━━━━━ Records for this exercise

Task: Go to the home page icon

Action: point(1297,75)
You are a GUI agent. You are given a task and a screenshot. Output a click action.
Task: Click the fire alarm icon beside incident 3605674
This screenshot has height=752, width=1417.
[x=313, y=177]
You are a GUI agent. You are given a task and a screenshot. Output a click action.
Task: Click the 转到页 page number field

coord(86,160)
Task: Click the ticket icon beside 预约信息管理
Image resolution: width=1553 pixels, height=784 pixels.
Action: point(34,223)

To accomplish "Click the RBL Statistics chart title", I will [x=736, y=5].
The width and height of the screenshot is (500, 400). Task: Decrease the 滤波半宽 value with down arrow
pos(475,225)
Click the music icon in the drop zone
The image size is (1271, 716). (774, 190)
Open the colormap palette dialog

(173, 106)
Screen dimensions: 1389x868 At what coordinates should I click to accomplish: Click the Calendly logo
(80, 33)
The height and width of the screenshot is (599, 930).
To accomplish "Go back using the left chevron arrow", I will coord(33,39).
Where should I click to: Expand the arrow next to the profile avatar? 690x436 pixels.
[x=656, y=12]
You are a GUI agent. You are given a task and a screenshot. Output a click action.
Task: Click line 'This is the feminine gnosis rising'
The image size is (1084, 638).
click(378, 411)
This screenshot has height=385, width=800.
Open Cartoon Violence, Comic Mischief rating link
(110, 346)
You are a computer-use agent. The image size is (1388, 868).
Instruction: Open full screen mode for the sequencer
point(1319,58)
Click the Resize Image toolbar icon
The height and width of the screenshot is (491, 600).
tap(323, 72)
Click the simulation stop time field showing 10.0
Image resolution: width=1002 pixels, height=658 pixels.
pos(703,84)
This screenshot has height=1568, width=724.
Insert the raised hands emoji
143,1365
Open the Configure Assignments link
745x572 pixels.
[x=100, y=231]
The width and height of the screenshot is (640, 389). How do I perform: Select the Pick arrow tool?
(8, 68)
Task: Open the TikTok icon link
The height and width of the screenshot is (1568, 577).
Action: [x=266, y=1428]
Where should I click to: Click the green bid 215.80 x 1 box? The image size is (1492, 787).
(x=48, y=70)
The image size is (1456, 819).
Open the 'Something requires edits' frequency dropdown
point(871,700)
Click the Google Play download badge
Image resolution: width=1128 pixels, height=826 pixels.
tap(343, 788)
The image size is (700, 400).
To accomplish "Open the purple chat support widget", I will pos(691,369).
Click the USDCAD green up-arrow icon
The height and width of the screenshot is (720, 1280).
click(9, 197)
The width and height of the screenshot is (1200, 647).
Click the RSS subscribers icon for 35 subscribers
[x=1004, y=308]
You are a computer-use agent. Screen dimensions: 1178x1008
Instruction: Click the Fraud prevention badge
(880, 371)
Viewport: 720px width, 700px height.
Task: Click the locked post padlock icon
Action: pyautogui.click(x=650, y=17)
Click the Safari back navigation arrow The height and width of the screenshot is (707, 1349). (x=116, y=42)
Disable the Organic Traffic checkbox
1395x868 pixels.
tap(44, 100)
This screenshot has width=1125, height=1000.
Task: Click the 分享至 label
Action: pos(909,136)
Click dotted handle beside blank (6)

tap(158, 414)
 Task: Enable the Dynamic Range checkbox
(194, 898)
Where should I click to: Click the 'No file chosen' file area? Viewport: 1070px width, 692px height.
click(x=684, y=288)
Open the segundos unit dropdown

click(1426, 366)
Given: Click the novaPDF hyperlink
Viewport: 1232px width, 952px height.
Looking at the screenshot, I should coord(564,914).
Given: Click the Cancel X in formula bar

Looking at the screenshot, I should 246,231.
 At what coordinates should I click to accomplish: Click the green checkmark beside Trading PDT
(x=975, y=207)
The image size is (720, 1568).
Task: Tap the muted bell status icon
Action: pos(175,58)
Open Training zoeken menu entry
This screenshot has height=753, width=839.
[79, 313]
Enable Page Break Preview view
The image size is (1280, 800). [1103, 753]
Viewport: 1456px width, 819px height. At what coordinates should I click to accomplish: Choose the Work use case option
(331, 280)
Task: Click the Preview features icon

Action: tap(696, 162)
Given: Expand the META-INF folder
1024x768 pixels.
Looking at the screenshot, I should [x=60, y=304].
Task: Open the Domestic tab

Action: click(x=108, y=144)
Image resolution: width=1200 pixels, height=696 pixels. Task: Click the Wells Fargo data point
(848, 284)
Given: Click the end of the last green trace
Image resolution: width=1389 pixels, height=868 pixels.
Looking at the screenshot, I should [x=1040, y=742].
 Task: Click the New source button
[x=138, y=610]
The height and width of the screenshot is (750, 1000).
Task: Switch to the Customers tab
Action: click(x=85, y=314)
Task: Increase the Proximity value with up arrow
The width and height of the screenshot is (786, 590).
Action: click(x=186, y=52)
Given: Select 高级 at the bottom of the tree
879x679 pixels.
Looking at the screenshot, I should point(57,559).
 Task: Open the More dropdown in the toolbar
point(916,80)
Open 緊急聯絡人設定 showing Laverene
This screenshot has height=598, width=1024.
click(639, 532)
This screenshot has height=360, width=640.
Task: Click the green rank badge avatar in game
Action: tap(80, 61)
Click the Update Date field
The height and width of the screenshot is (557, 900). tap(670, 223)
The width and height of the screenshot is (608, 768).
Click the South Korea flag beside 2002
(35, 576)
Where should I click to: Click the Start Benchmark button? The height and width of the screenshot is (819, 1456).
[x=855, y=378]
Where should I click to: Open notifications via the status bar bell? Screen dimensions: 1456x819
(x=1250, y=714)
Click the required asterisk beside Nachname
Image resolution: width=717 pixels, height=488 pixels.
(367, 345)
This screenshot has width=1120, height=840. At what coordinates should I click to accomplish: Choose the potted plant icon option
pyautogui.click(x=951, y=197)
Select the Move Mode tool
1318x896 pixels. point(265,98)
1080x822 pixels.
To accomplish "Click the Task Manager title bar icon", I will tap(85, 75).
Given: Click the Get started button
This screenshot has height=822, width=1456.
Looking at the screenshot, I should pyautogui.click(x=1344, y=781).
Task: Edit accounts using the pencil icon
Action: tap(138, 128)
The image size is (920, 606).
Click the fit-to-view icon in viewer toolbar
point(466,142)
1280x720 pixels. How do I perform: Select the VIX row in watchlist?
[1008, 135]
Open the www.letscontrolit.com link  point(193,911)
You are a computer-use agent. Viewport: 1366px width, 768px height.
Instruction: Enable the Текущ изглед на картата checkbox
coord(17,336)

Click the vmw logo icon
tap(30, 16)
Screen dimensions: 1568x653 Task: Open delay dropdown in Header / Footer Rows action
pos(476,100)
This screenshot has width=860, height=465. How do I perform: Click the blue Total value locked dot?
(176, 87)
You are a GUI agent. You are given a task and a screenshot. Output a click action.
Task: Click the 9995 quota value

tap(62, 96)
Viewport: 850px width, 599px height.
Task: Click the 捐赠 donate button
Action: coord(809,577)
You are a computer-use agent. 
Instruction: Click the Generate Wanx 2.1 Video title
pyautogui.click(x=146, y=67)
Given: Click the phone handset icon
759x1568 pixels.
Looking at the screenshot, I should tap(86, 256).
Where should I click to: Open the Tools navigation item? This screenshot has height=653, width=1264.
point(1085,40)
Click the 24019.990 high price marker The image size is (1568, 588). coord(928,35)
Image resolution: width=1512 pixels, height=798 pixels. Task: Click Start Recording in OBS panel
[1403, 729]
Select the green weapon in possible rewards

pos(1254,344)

━━━━━━━━━━

Rewrite all the entries above, swapping "GUI agent" for "interface agent" everywhere it occurs and keeping everything else the same.

Task: Go to the home page icon

Action: point(1297,75)
You are a interface agent. You are given a task and a screenshot. Output a click action.
Task: Click the fire alarm icon beside incident 3605674
This screenshot has height=752, width=1417.
[x=313, y=177]
You are a interface agent. You are given a task and a screenshot. Output a click action.
Task: Click the 转到页 page number field

coord(86,160)
Task: Click the ticket icon beside 预约信息管理
Image resolution: width=1553 pixels, height=784 pixels.
Action: point(34,223)

To accomplish "Click the RBL Statistics chart title", I will [x=736, y=5].
The width and height of the screenshot is (500, 400). Task: Decrease the 滤波半宽 value with down arrow
pos(475,225)
Click the music icon in the drop zone
The image size is (1271, 716). (774, 190)
Open the colormap palette dialog

(173, 106)
Screen dimensions: 1389x868 At what coordinates should I click to accomplish: Click the Calendly logo
(80, 33)
The height and width of the screenshot is (599, 930).
To accomplish "Go back using the left chevron arrow", I will coord(33,39).
Where should I click to: Expand the arrow next to the profile avatar? 690x436 pixels.
[x=656, y=12]
You are a interface agent. You are given a task and a screenshot. Output a click action.
Task: Click line 'This is the feminine gnosis rising'
The image size is (1084, 638).
click(378, 411)
This screenshot has height=385, width=800.
Open Cartoon Violence, Comic Mischief rating link
(110, 346)
You are a computer-use agent. The image size is (1388, 868).
Instruction: Open full screen mode for the sequencer
point(1319,58)
Click the Resize Image toolbar icon
The height and width of the screenshot is (491, 600).
tap(323, 72)
Click the simulation stop time field showing 10.0
Image resolution: width=1002 pixels, height=658 pixels.
pos(703,84)
This screenshot has height=1568, width=724.
Insert the raised hands emoji
143,1365
Open the Configure Assignments link
745x572 pixels.
[x=100, y=231]
The width and height of the screenshot is (640, 389). How do I perform: Select the Pick arrow tool?
(8, 68)
Task: Open the TikTok icon link
The height and width of the screenshot is (1568, 577).
Action: [x=266, y=1428]
Where should I click to: Click the green bid 215.80 x 1 box? The image size is (1492, 787).
(x=48, y=70)
The image size is (1456, 819).
Open the 'Something requires edits' frequency dropdown
point(871,700)
Click the Google Play download badge
Image resolution: width=1128 pixels, height=826 pixels.
tap(343, 788)
The image size is (700, 400).
To accomplish "Open the purple chat support widget", I will pos(691,369).
Click the USDCAD green up-arrow icon
The height and width of the screenshot is (720, 1280).
click(9, 197)
The width and height of the screenshot is (1200, 647).
Click the RSS subscribers icon for 35 subscribers
[x=1004, y=308]
You are a computer-use agent. Screen dimensions: 1178x1008
Instruction: Click the Fraud prevention badge
(880, 371)
Viewport: 720px width, 700px height.
Task: Click the locked post padlock icon
Action: pyautogui.click(x=650, y=17)
Click the Safari back navigation arrow The height and width of the screenshot is (707, 1349). (x=116, y=42)
Disable the Organic Traffic checkbox
1395x868 pixels.
tap(44, 100)
This screenshot has width=1125, height=1000.
Task: Click the 分享至 label
Action: pos(909,136)
Click dotted handle beside blank (6)

tap(158, 414)
 Task: Enable the Dynamic Range checkbox
(194, 898)
Where should I click to: Click the 'No file chosen' file area? Viewport: 1070px width, 692px height.
click(x=684, y=288)
Open the segundos unit dropdown

click(1426, 366)
Given: Click the novaPDF hyperlink
Viewport: 1232px width, 952px height.
Looking at the screenshot, I should coord(564,914).
Given: Click the Cancel X in formula bar

Looking at the screenshot, I should 246,231.
 At what coordinates should I click to accomplish: Click the green checkmark beside Trading PDT
(x=975, y=207)
The image size is (720, 1568).
Task: Tap the muted bell status icon
Action: pos(175,58)
Open Training zoeken menu entry
This screenshot has height=753, width=839.
[79, 313]
Enable Page Break Preview view
The image size is (1280, 800). [1103, 753]
Viewport: 1456px width, 819px height. At what coordinates should I click to accomplish: Choose the Work use case option
(331, 280)
Task: Click the Preview features icon

Action: tap(696, 162)
Given: Expand the META-INF folder
1024x768 pixels.
Looking at the screenshot, I should [x=60, y=304].
Task: Open the Domestic tab

Action: click(x=108, y=144)
Image resolution: width=1200 pixels, height=696 pixels. Task: Click the Wells Fargo data point
(848, 284)
Given: Click the end of the last green trace
Image resolution: width=1389 pixels, height=868 pixels.
Looking at the screenshot, I should [x=1040, y=742].
 Task: Click the New source button
[x=138, y=610]
The height and width of the screenshot is (750, 1000).
Task: Switch to the Customers tab
Action: click(x=85, y=314)
Task: Increase the Proximity value with up arrow
The width and height of the screenshot is (786, 590).
Action: click(x=186, y=52)
Given: Select 高级 at the bottom of the tree
879x679 pixels.
Looking at the screenshot, I should point(57,559).
 Task: Open the More dropdown in the toolbar
point(916,80)
Open 緊急聯絡人設定 showing Laverene
This screenshot has height=598, width=1024.
click(639, 532)
This screenshot has height=360, width=640.
Task: Click the green rank badge avatar in game
Action: tap(80, 61)
Click the Update Date field
The height and width of the screenshot is (557, 900). tap(670, 223)
The width and height of the screenshot is (608, 768).
Click the South Korea flag beside 2002
(35, 576)
Where should I click to: Click the Start Benchmark button? The height and width of the screenshot is (819, 1456).
[x=855, y=378]
Where should I click to: Open notifications via the status bar bell? Screen dimensions: 1456x819
(x=1250, y=714)
Click the required asterisk beside Nachname
Image resolution: width=717 pixels, height=488 pixels.
(367, 345)
This screenshot has width=1120, height=840. At what coordinates should I click to accomplish: Choose the potted plant icon option
pyautogui.click(x=951, y=197)
Select the Move Mode tool
1318x896 pixels. point(265,98)
1080x822 pixels.
To accomplish "Click the Task Manager title bar icon", I will tap(85, 75).
Given: Click the Get started button
This screenshot has height=822, width=1456.
Looking at the screenshot, I should pyautogui.click(x=1344, y=781).
Task: Edit accounts using the pencil icon
Action: tap(138, 128)
The image size is (920, 606).
Click the fit-to-view icon in viewer toolbar
point(466,142)
1280x720 pixels. How do I perform: Select the VIX row in watchlist?
[1008, 135]
Open the www.letscontrolit.com link  point(193,911)
You are a computer-use agent. Viewport: 1366px width, 768px height.
Instruction: Enable the Текущ изглед на картата checkbox
coord(17,336)

Click the vmw logo icon
tap(30, 16)
Screen dimensions: 1568x653 Task: Open delay dropdown in Header / Footer Rows action
pos(476,100)
This screenshot has width=860, height=465. How do I perform: Click the blue Total value locked dot?
(176, 87)
You are a interface agent. You are given a task and a screenshot. Output a click action.
Task: Click the 9995 quota value

tap(62, 96)
Viewport: 850px width, 599px height.
Task: Click the 捐赠 donate button
Action: coord(809,577)
You are a computer-use agent. 
Instruction: Click the Generate Wanx 2.1 Video title
pyautogui.click(x=146, y=67)
Given: Click the phone handset icon
759x1568 pixels.
Looking at the screenshot, I should tap(86, 256).
Where should I click to: Open the Tools navigation item? This screenshot has height=653, width=1264.
point(1085,40)
Click the 24019.990 high price marker The image size is (1568, 588). coord(928,35)
Image resolution: width=1512 pixels, height=798 pixels. Task: Click Start Recording in OBS panel
[1403, 729]
Select the green weapon in possible rewards

pos(1254,344)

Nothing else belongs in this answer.